Medgar, Myrlie Evers
Jerry Mitchell wrote about asking Eudora Welty, after De La Beckwith was indicted in 1990, about the short story she wrote the same day Medgar Evers had been assassinated — a short story she said was the only thing she ever wrote in anger — which can be read here (this is the early draft before she made changes The New Yorker had requested)
My husband put this on his FB several days ago:

Fifty years ago today, Byron de la Beckwith killed Medgar Evers in Mississippi. Ten years later he had a plan to kill the head of the New Orleans office of the Anti-Defamation League (and after being arrested bragged about Evers to a cop named O’Sullivan — oops, this O’Sullivan was Jewish). A few years ago, we found this in a Greenwood, Mississippi bookstore — apparently he distributed many copies of the work “None Dare Call It Conspiracy” with cover letters over the years. An unsettling artifact of regional history.

BDLB 

Jerry Mitchell went on NPR for an interview about Eudora Welty’s story, and called DLB the most racist person he’d ever met.

Delta Drive – the same street that Byron De La Beckwith came in on and left on to kill Medgar Evers – is now named Medgar Evers Boulevard. And so, those kinds of changes have taken place in Mississippi. In a sense, the very thing that Byron De La Beckwith killed a Medgar Evers for, actually in some ways helped to fuel the changes. Those kinds of changes; the street being now named after Medgar Evers, the post office being named after Medgar Evers, the airport now named after Medgar Evers, the building that was built by slaves is now inhabited by an African-American mayor.

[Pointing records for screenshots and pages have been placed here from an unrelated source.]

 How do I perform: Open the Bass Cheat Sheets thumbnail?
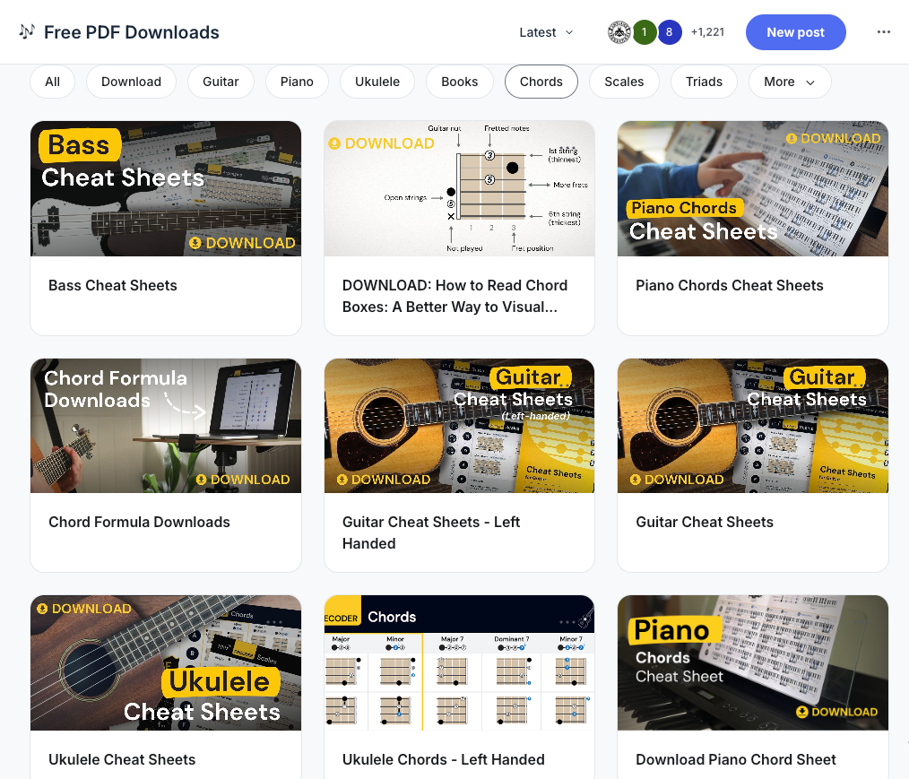[x=166, y=188]
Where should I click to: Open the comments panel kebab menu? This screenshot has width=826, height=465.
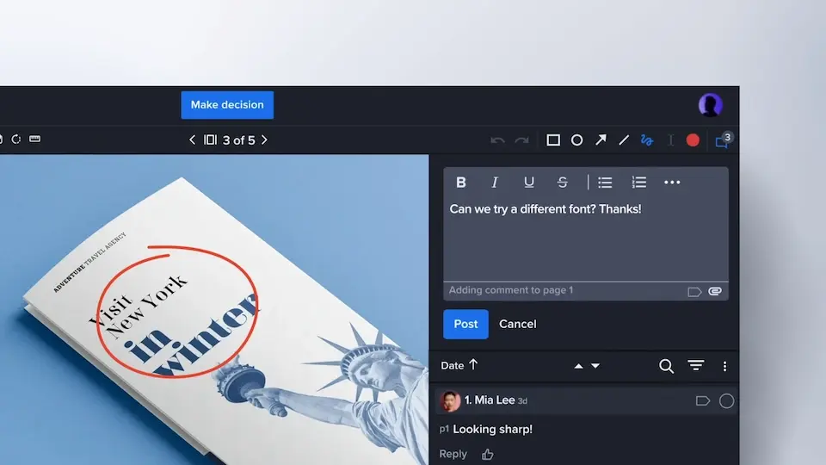(x=724, y=366)
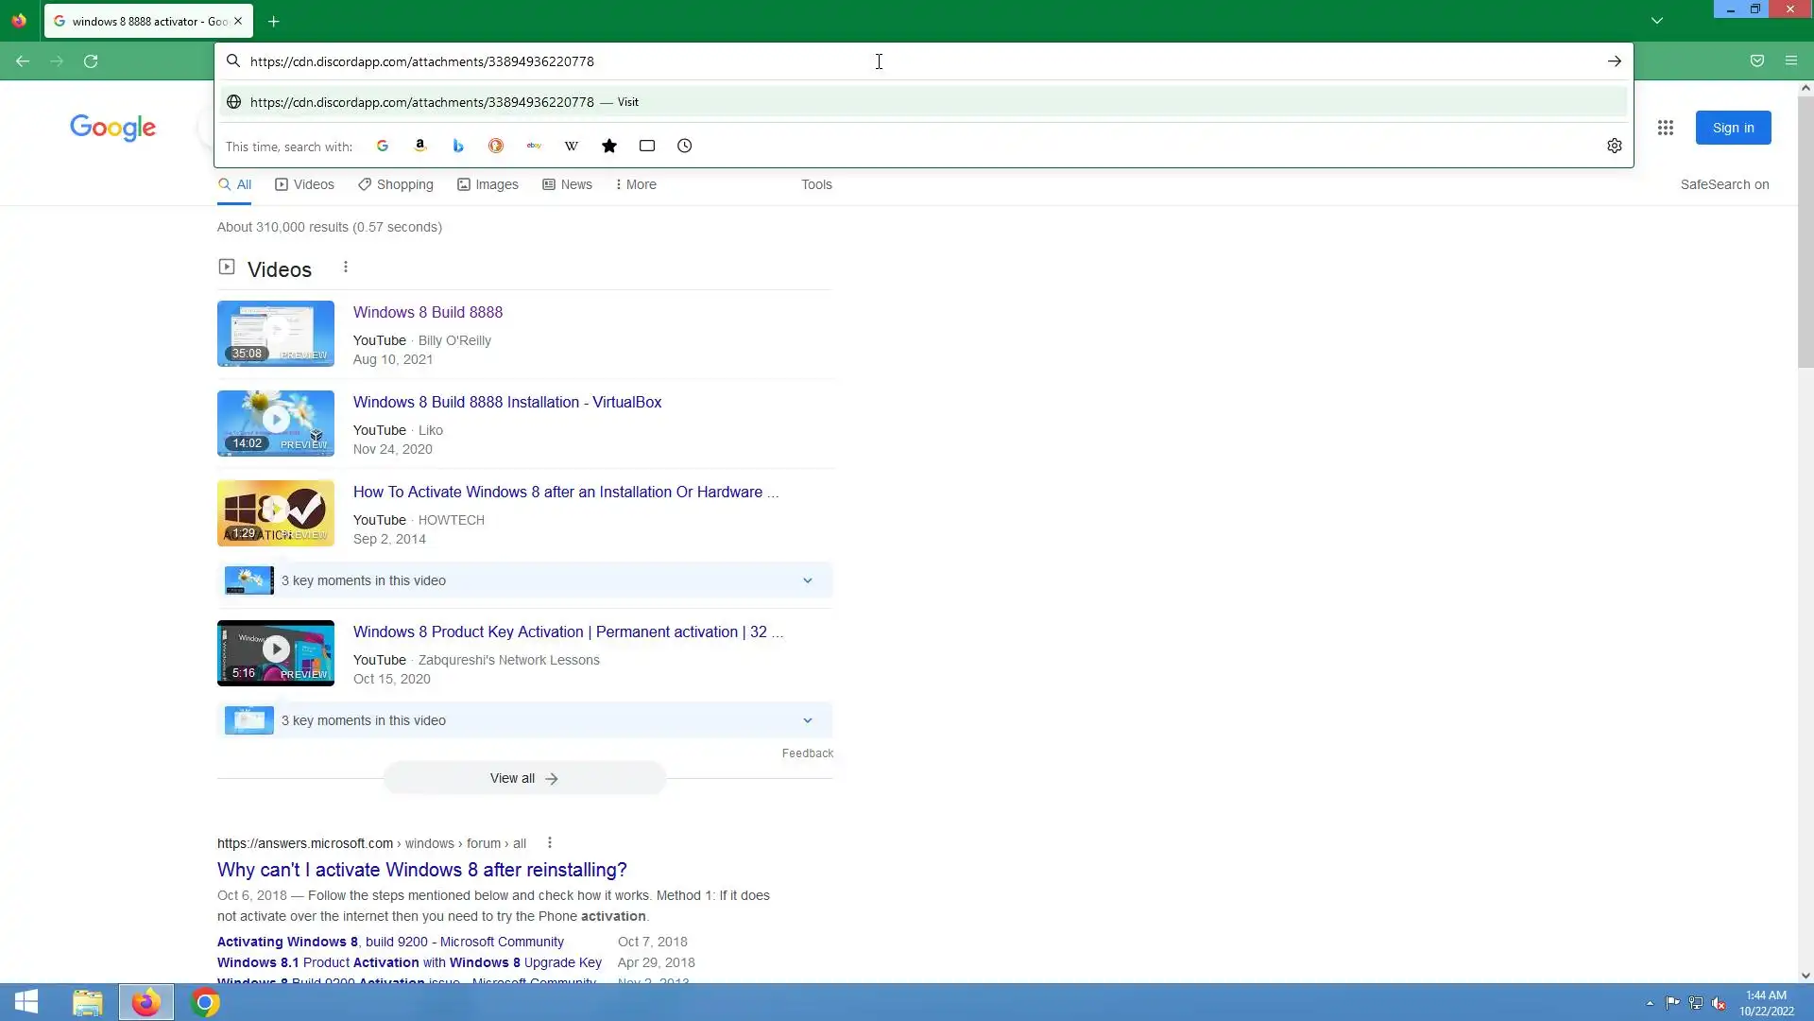
Task: Search history via clock icon
Action: pos(685,146)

So these kinds of things, changes have taken place. At the time that Medgar Evers was killed, very few African-Americans were registered to vote in Mississippi or were able to vote in Mississippi. Today, Mississippi has more black elected officials than any other state. So these are the kind of changes that have come in the wake of Medgar Evers’ assassination.

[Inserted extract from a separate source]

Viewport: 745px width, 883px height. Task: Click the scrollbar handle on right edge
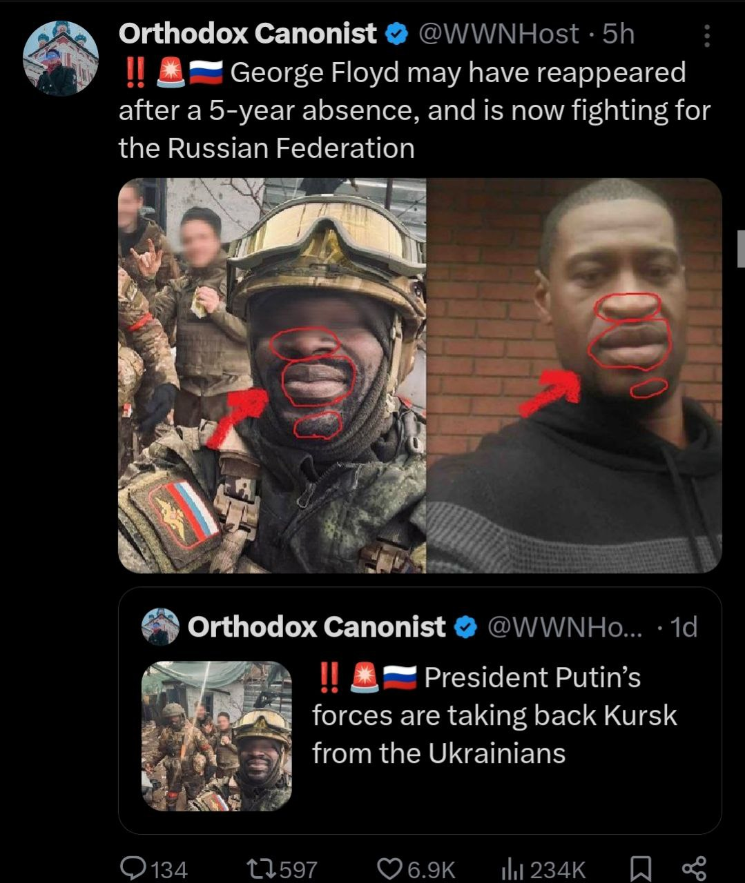click(741, 248)
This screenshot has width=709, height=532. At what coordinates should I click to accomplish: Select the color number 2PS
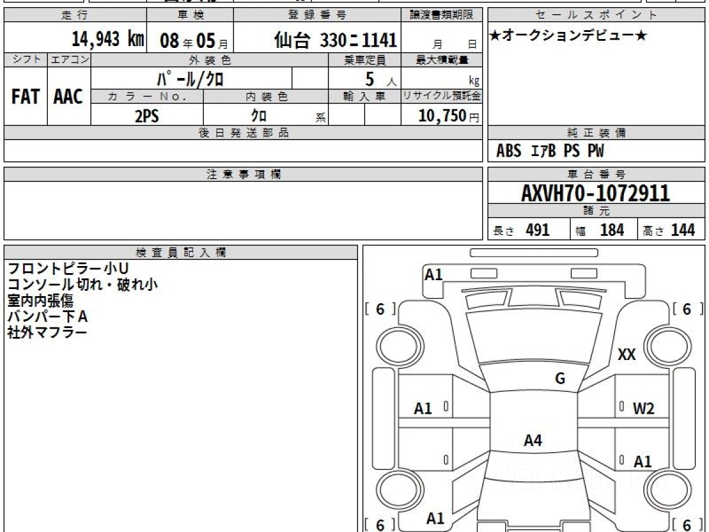(x=147, y=116)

Here’s the Evers’ home, now a museum — we went by here last week, too.  It’s owned by Tougaloo College and available for tours by appointment:
Medgar, Myrlie Evers Home / Museum, Jackson MS
From the Hattiesburg American, at the rededication ceremony a couple of weeks ago:
“When I’m here, I have the spirit of Dad protecting us,” said Reena Evers-Everette, who was 8 years old when her father was gunned down in the carport just after midnight on June 12, 1963.

Evers was the first Mississippi field secretary for the National Association for the Advancement of Colored People, and he had stayed out late on June 11 to attend a community meeting. His wife and their three young children were still awake when he pulled into the driveway.

Evers-Everette said she will never forget seeing her father’s blood as he lay dying.

“He could not get up as many times as my brothers and I said, ‘Daddy, Daddy, get up,'” she recalled.